Reverse engineering iOS apps is relatively simple due to the fact that almost every single type and method name is exposed in the app's binary. This allows jailbreak tools like class-dump and Cycript to extract this information and use it to change the behavior of your app in runtime.

Obfuscating code in iOS difficults the usage of these tools, while also makes it tougher for jailbreak developers to create tweaks for your app as SwiftShield's obfuscation changes every time you run it.

Limitations

The capabilities of SwiftShield are directly related to the capabilities of SourceKit, which unfortunately has its share of bugs.

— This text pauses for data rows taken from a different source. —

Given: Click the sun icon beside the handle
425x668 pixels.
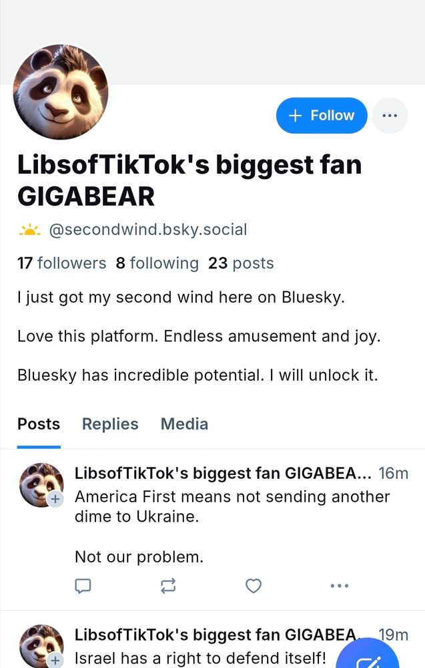Looking at the screenshot, I should click(29, 230).
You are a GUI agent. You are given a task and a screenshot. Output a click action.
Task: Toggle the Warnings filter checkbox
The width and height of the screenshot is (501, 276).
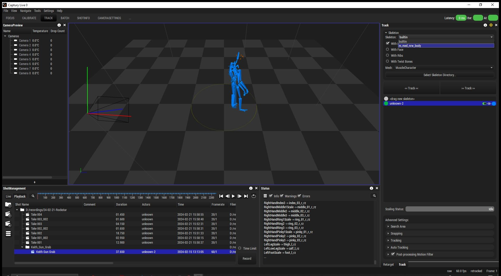click(x=282, y=196)
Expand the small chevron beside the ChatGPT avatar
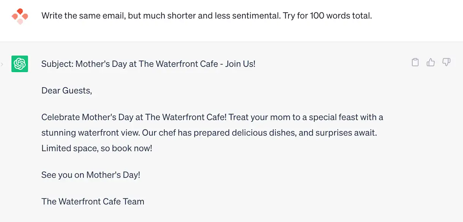The width and height of the screenshot is (463, 222). pos(2,64)
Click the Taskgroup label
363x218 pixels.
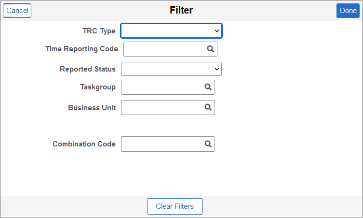98,87
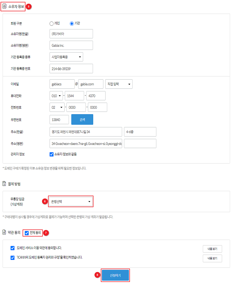Open the 직접 입력 email domain dropdown
This screenshot has height=283, width=231.
tap(119, 84)
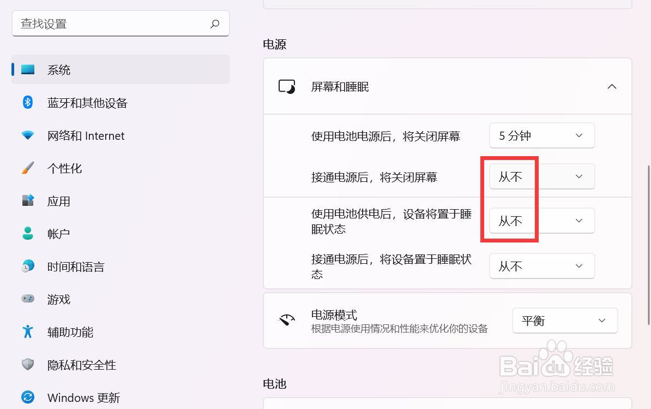Change power mode from 平衡 dropdown
The width and height of the screenshot is (651, 409).
click(565, 321)
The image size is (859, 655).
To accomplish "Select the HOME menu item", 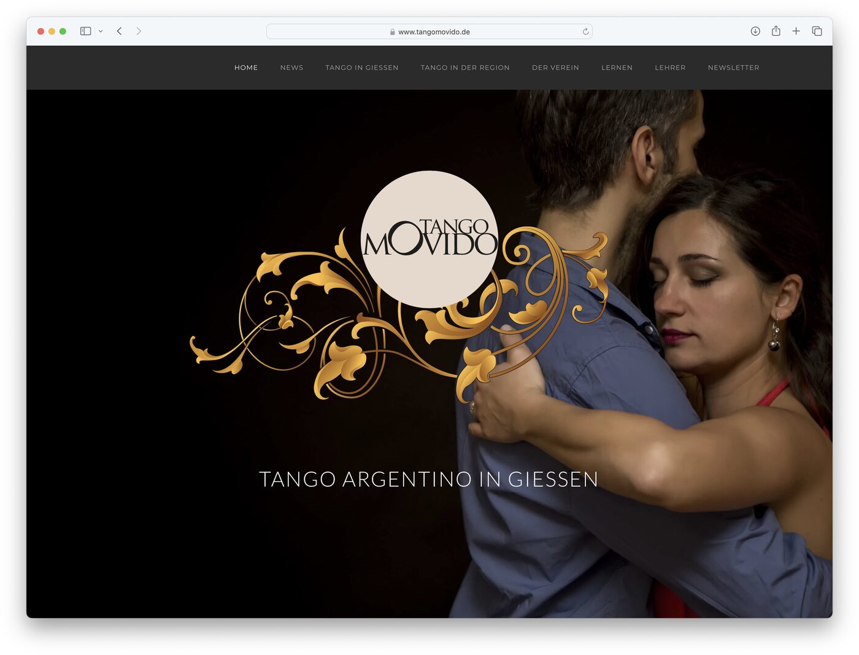I will 246,68.
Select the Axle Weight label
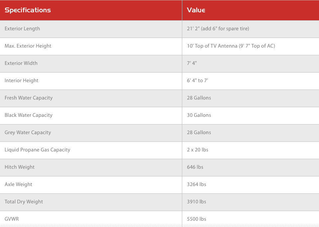The width and height of the screenshot is (319, 227). 18,185
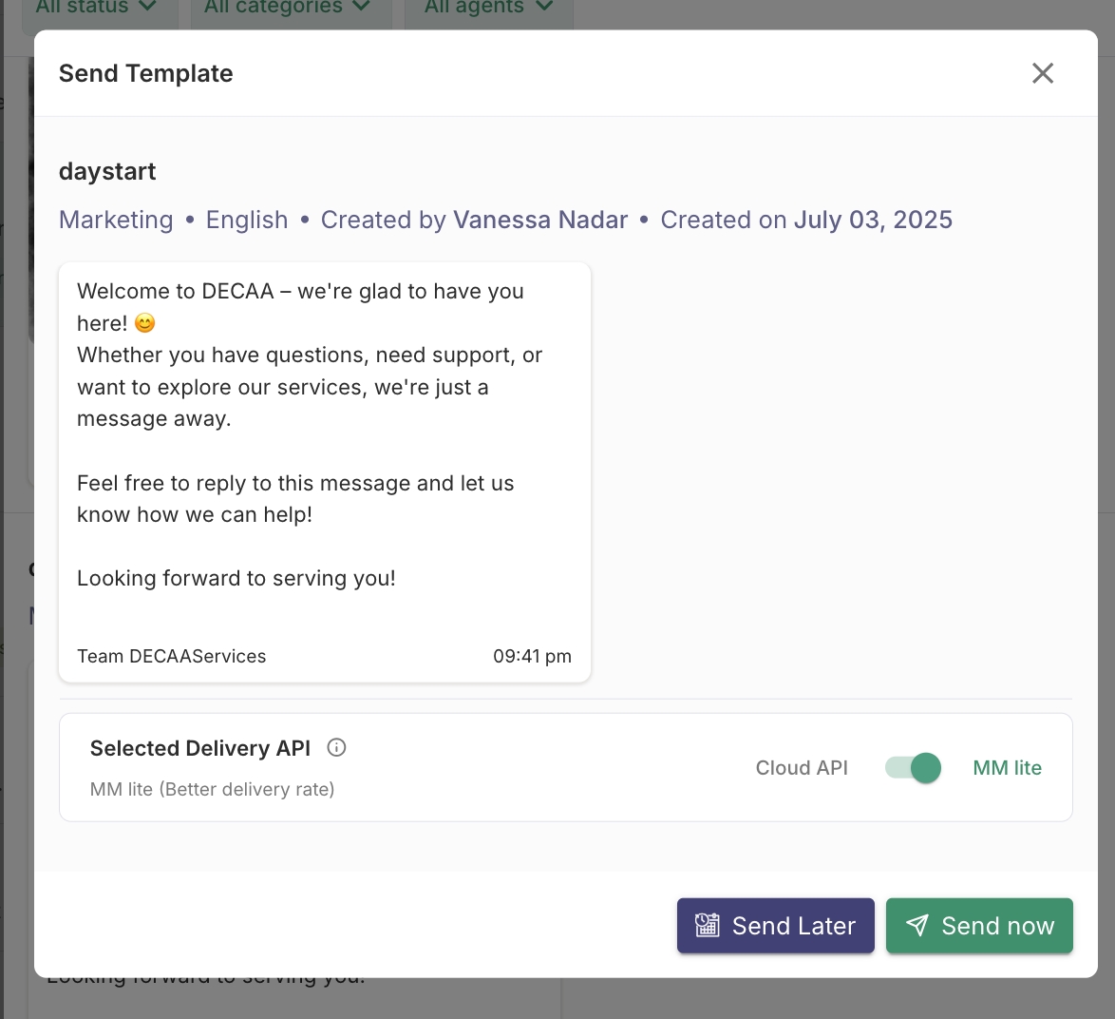Select the Cloud API option label
The height and width of the screenshot is (1019, 1115).
coord(802,768)
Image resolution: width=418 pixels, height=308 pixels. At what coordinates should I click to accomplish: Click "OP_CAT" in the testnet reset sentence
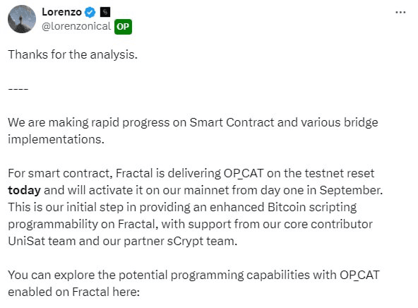tap(244, 173)
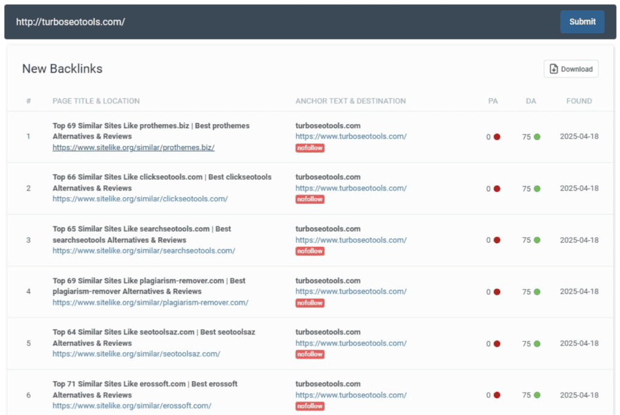This screenshot has height=415, width=620.
Task: Open the sitelike.org clickseotools.com link
Action: pos(140,199)
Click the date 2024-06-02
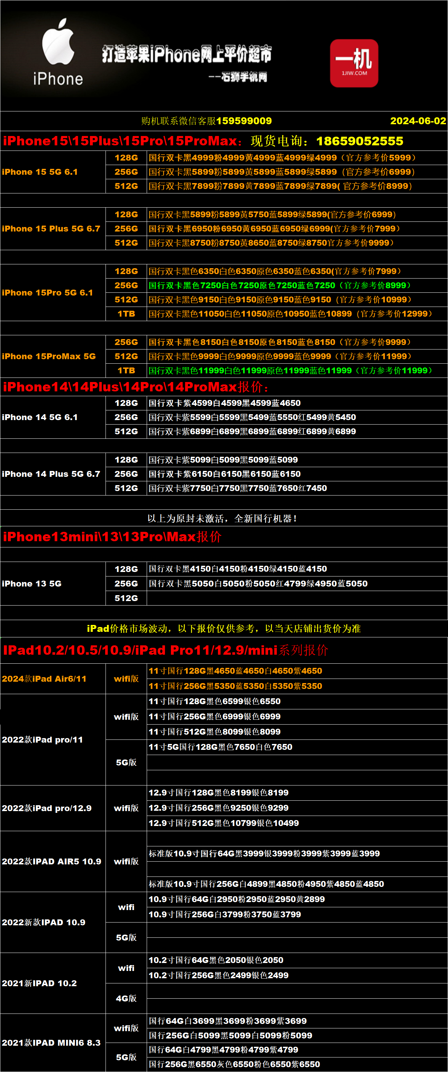The image size is (448, 1072). click(418, 121)
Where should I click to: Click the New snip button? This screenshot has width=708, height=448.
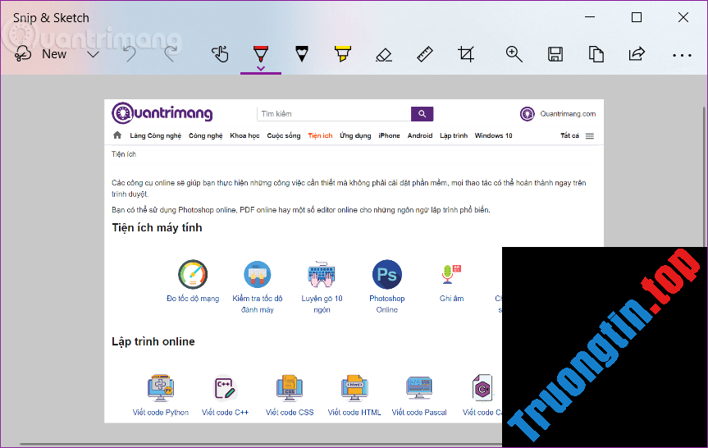click(x=41, y=54)
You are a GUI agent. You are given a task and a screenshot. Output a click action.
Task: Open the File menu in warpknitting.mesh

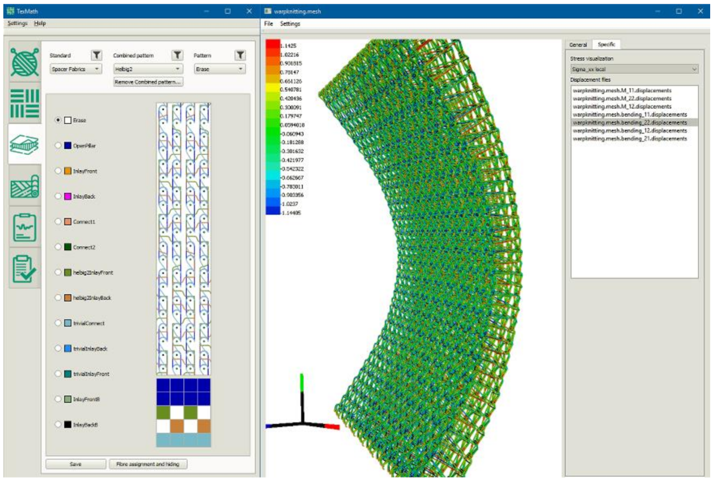point(269,24)
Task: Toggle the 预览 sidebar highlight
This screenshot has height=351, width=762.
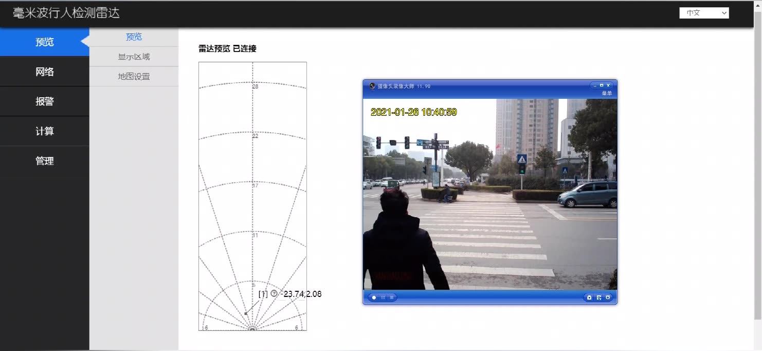Action: pos(44,42)
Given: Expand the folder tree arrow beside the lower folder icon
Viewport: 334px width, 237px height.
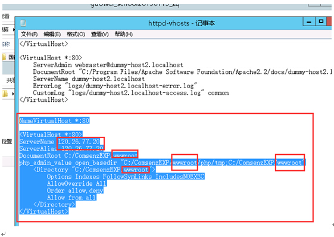Looking at the screenshot, I should click(x=13, y=93).
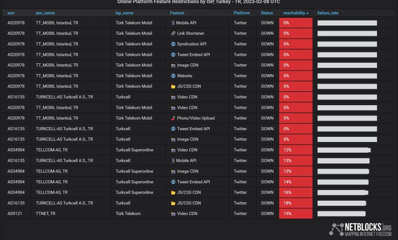Click the Video CDN icon in TTNET row
The height and width of the screenshot is (240, 398).
[173, 213]
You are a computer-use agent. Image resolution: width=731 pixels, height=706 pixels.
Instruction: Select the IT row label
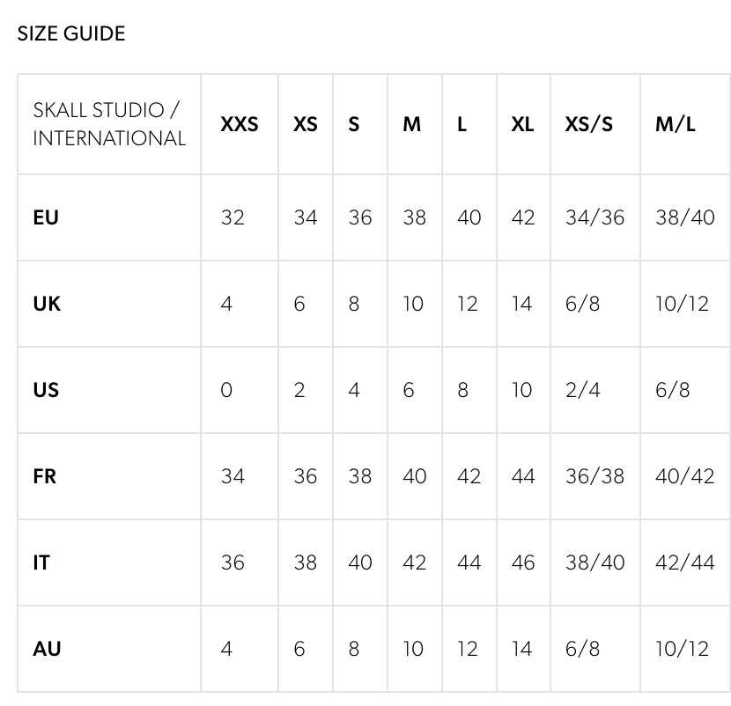pos(41,563)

However, although SwiftShield can't obfuscate everything, it can obfuscate just enough to make reverse engineering very hard. Check this document to see its capabilities in detail.

Requirements

    You should not have logic based on hardcoded names (like loading MyClass.json because String(describing: type(of:self)) is 'MyClass'). SwiftShield does not obfuscate things like file names and hardcoded strings -- only the types themselves.
    No Objective-C classes that call Swift methods (but Swift classes calling Objective-C code is fine).
    Your project should be 100% written in View Code. Older versions of SwiftShield did support obfuscating Storyboards/XIBs, but it was extremely hard to maintain. This parts from the principle that if you have a project big or important enough to be obfuscated, you probably shouldn't be using Storyboards in first place.
    Your project should not be using Xcode's Legacy Build System setting.
    Make sure your project doesn't suffer from one of SourceKit's bugs. Although the bugs won't prevent the project from being obfuscated, some of them might require you to manually fix the resulting code as it will not be able to compile.